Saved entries
== Segment start ==
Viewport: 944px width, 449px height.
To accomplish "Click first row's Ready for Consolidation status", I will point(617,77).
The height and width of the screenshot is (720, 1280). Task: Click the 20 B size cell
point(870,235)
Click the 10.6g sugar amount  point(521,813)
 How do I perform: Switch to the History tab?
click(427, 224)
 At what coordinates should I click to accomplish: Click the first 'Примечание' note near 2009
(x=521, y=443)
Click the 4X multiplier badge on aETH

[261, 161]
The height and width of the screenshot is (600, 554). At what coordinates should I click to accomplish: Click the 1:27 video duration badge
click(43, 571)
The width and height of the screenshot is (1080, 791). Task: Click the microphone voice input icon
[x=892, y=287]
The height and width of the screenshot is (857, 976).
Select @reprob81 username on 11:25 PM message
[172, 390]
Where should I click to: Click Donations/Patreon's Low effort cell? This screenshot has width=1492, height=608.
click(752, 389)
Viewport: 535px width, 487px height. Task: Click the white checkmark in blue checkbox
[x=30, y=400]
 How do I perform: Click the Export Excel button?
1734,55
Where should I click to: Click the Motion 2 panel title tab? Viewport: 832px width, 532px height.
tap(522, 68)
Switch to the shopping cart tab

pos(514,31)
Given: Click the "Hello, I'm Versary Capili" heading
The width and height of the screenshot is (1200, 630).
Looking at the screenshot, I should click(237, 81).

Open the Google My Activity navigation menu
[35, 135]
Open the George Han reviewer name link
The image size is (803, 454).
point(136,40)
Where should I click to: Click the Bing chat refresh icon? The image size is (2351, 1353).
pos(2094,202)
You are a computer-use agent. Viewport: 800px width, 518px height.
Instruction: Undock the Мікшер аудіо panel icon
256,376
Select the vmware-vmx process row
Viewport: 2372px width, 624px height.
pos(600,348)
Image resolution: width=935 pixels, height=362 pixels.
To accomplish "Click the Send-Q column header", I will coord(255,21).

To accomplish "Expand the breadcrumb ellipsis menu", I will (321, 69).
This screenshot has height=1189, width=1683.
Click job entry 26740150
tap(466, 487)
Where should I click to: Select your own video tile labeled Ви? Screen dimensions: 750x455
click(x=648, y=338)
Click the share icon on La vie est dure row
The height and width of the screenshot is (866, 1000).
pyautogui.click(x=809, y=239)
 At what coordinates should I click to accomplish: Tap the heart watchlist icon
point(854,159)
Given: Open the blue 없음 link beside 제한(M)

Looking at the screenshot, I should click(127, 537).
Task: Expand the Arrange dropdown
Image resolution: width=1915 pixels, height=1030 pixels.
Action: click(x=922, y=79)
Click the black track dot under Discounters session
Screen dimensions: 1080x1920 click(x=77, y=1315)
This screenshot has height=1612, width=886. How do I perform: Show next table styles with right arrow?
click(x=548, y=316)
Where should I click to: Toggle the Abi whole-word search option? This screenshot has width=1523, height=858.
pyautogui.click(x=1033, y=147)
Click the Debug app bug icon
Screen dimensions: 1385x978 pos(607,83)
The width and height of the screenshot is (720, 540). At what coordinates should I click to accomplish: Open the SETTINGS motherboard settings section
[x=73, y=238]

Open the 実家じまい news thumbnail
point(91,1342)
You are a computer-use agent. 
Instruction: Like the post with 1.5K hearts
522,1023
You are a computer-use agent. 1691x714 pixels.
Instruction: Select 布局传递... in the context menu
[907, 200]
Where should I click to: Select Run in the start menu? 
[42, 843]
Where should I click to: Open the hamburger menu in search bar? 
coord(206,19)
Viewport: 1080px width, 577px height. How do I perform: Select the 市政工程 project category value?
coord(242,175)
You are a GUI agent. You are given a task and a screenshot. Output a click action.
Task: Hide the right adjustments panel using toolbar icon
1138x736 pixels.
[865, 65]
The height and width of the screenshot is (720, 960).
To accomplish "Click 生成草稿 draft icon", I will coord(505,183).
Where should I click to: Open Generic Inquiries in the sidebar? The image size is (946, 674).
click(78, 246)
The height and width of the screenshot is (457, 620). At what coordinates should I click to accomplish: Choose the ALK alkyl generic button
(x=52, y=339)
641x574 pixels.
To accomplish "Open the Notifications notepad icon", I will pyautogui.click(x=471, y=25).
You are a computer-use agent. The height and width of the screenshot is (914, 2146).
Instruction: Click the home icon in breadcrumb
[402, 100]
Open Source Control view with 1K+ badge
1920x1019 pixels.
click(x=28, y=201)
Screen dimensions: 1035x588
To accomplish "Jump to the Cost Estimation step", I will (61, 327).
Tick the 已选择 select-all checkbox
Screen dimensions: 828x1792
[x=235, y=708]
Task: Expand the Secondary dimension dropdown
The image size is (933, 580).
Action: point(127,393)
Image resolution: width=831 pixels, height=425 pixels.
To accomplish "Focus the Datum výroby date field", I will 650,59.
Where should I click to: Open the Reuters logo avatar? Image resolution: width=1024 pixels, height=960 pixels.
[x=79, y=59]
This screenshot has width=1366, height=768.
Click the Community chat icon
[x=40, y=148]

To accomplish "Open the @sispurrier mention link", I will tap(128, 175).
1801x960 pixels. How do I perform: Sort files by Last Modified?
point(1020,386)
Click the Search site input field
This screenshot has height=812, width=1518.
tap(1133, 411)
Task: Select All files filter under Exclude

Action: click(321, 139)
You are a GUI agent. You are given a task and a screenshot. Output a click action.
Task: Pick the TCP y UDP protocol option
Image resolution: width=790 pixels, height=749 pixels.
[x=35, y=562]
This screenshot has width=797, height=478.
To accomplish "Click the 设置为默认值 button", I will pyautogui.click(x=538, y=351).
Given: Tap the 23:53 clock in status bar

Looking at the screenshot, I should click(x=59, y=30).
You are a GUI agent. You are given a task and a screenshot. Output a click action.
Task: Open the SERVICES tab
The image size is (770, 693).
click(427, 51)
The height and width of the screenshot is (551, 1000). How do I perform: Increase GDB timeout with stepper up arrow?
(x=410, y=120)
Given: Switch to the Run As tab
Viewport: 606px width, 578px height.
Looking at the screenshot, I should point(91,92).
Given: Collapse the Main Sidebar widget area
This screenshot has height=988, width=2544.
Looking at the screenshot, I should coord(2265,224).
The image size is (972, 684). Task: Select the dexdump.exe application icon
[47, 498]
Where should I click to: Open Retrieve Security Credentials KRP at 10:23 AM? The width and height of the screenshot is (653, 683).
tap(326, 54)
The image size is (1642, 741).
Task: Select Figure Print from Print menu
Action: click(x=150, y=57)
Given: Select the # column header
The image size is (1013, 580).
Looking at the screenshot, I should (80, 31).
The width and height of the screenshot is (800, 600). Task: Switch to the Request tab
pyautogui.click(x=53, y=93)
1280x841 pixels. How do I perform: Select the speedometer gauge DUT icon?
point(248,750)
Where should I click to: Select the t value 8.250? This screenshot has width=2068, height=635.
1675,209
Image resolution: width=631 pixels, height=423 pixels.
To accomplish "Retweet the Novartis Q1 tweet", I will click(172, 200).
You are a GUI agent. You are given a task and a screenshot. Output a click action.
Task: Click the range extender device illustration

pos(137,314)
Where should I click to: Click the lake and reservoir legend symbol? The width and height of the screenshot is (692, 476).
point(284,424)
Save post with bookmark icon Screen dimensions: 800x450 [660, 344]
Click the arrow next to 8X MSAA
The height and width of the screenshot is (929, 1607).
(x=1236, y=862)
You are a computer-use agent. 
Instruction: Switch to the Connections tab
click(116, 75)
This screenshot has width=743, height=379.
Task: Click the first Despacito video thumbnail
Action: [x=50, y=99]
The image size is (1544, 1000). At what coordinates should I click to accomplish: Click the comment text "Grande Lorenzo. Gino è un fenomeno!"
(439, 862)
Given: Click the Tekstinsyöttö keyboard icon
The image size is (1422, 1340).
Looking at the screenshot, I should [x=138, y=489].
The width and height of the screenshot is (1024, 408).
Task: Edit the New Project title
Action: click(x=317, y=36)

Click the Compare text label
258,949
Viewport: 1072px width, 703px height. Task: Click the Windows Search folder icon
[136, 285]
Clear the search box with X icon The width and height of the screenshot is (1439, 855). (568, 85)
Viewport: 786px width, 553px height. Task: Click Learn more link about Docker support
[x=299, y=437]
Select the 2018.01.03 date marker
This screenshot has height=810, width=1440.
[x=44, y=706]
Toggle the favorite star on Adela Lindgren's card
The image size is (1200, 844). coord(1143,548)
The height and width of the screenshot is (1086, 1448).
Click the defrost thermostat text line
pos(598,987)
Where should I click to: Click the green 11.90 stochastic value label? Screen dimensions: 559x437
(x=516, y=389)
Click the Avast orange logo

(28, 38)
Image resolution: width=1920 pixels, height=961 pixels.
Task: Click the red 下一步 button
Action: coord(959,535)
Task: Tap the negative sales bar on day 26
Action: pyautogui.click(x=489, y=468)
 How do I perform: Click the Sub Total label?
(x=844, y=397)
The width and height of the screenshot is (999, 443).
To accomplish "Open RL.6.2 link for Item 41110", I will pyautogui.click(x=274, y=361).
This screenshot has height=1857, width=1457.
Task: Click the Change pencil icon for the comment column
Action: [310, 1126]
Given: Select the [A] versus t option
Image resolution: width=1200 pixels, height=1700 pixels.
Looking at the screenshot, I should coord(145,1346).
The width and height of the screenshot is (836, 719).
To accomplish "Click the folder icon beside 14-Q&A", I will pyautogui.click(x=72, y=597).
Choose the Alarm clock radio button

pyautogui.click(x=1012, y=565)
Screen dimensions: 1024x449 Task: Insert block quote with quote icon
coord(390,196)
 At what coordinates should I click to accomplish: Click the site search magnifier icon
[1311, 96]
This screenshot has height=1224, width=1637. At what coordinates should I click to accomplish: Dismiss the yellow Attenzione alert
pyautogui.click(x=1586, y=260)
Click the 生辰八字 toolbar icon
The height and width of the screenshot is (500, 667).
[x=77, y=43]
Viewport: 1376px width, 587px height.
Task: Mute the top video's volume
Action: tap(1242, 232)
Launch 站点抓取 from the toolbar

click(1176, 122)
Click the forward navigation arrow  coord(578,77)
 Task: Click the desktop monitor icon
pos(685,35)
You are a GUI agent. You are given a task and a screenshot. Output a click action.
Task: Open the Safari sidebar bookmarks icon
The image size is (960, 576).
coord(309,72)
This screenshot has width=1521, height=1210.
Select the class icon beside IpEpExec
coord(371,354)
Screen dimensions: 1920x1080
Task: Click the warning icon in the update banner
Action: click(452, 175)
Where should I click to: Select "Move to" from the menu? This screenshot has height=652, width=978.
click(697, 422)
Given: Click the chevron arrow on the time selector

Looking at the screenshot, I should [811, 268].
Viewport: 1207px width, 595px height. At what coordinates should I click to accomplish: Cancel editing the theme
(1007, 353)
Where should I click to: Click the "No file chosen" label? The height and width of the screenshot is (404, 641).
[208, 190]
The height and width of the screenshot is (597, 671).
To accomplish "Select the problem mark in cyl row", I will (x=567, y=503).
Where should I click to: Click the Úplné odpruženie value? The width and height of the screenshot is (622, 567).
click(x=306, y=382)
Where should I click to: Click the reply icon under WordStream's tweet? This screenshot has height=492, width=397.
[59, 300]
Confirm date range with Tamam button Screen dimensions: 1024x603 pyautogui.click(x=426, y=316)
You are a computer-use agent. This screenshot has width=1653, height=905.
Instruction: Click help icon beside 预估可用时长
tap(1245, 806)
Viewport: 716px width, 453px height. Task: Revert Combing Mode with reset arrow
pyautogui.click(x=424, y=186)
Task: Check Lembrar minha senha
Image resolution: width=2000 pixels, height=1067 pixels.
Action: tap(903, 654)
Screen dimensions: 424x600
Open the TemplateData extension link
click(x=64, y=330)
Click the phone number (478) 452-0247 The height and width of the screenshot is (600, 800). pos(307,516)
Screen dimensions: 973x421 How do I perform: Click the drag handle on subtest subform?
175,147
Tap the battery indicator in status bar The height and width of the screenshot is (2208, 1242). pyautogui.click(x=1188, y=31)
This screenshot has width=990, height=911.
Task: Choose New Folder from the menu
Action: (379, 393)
== Segment end ==
• _Work required_: Return a word-for-word copy of the lines above from the one holding "The image size is (770, 693)." through the one holding "Given: Switch to the Run As tab", with both of them included and nothing besides.

• _Solution to this problem_:
The image size is (770, 693).
click(427, 51)
The height and width of the screenshot is (551, 1000). How do I perform: Increase GDB timeout with stepper up arrow?
(x=410, y=120)
Given: Switch to the Run As tab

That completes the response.